Skin cancer is highly treatable if it is caught and treated early. You know your body best, so you are the best one to look for and notice changes. The Skin Cancer Foundation recommends you examine your skin from head-to-toe every month. Skin cancers appear in many shapes and sizes, and you are the best person to determine if something on your body is new, changing or unusual. Self-exams are a powerful way to look at yourself with the focus of saving your own life.
Reducing your risk of skin cancer begins with getting to know your body, including all the birthmarks and moles you already have.

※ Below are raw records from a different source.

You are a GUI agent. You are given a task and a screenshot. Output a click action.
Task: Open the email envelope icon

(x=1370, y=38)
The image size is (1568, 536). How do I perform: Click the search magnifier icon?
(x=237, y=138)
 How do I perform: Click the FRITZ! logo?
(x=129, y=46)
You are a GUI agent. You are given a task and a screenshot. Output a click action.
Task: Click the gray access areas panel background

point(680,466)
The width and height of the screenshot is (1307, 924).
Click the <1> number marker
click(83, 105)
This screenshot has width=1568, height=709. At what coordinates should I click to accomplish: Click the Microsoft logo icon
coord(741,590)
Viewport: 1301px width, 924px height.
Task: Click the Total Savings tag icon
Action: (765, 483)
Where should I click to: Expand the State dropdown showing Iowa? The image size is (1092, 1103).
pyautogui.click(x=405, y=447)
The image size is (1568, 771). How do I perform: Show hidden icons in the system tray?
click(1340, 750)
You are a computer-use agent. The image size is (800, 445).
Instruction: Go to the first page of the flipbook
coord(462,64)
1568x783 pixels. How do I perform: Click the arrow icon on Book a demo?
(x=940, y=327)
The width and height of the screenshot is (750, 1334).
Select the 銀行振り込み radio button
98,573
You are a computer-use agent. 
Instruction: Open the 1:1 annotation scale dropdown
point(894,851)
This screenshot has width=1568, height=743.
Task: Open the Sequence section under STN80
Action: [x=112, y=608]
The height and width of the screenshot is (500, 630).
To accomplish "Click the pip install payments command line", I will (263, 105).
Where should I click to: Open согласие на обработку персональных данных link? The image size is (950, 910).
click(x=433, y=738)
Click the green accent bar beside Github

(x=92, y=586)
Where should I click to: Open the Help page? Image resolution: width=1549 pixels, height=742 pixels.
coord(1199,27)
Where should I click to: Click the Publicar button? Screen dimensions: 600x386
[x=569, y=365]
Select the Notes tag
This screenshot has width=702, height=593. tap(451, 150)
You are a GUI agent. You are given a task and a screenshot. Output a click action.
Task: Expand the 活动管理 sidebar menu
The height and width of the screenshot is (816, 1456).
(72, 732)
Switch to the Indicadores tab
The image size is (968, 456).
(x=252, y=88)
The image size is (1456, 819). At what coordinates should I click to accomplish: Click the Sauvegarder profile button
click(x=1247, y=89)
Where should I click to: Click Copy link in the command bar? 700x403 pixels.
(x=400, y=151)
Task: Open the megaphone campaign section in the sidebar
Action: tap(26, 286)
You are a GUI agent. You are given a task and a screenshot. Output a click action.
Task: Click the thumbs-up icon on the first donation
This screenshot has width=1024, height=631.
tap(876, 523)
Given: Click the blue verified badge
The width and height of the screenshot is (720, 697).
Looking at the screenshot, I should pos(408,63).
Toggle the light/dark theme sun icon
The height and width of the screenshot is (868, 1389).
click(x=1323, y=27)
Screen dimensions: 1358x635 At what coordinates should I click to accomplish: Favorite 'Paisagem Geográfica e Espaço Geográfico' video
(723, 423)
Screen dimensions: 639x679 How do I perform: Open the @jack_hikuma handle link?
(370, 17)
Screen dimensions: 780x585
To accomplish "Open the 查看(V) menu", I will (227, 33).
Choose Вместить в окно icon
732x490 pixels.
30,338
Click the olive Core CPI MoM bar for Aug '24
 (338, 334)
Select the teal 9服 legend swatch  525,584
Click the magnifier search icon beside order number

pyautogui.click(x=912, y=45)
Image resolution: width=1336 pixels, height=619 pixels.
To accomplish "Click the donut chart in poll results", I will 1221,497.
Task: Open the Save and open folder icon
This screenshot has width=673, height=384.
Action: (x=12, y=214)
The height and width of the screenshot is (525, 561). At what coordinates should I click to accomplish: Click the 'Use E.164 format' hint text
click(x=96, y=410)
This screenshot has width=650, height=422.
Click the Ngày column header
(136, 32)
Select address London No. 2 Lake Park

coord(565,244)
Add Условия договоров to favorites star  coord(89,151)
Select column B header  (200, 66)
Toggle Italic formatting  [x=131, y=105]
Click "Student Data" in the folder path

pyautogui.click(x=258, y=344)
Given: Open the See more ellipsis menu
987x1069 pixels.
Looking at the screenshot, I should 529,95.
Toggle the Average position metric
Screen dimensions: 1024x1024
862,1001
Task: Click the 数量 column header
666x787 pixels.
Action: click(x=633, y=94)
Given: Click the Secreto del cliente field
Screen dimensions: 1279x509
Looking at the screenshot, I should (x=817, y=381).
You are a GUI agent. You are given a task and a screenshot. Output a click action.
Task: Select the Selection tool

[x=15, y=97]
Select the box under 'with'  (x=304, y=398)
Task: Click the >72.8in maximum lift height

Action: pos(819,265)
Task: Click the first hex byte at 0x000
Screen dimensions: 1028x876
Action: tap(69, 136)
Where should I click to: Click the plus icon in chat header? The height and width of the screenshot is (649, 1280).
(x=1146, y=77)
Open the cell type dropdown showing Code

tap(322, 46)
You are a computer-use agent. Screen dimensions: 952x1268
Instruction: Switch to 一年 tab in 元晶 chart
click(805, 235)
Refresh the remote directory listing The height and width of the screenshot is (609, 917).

It’s important to know the normal look and feel of these marks so you know when something has changed.
Make sure you have plenty of light and use a hand-held or full-length mirror. Things to look for include:
- A new mole (that looks different from your other moles)
- A new red or darker color flaky patch that may be a little raised
- A change in the size, shape, color or feel of a mole or birthmark
- A sore that doesn’t heal
- Look at your face, neck, ears and scalp. You may want to use a comb or a blow dryer to move your hair so you can see better. Sometimes your hairdresser or barber can help too.
- Look at the front and back of your body in the mirror. Raise your arms and look at your sides.
- Bend your elbows. Look carefully at your fingernails, palms, forearms (including the undersides) and upper arms.
- Examine the back, front and sides of your legs.
- Sit and take a close look at your feet, including your toenails, your soles and the spaces between your toes.
By checking your skin regularly, you’ll learn what is normal for you. It may be helpful to record the dates of your skin exams and write notes about the way your skin looks. If you find anything unusual, see your doctor.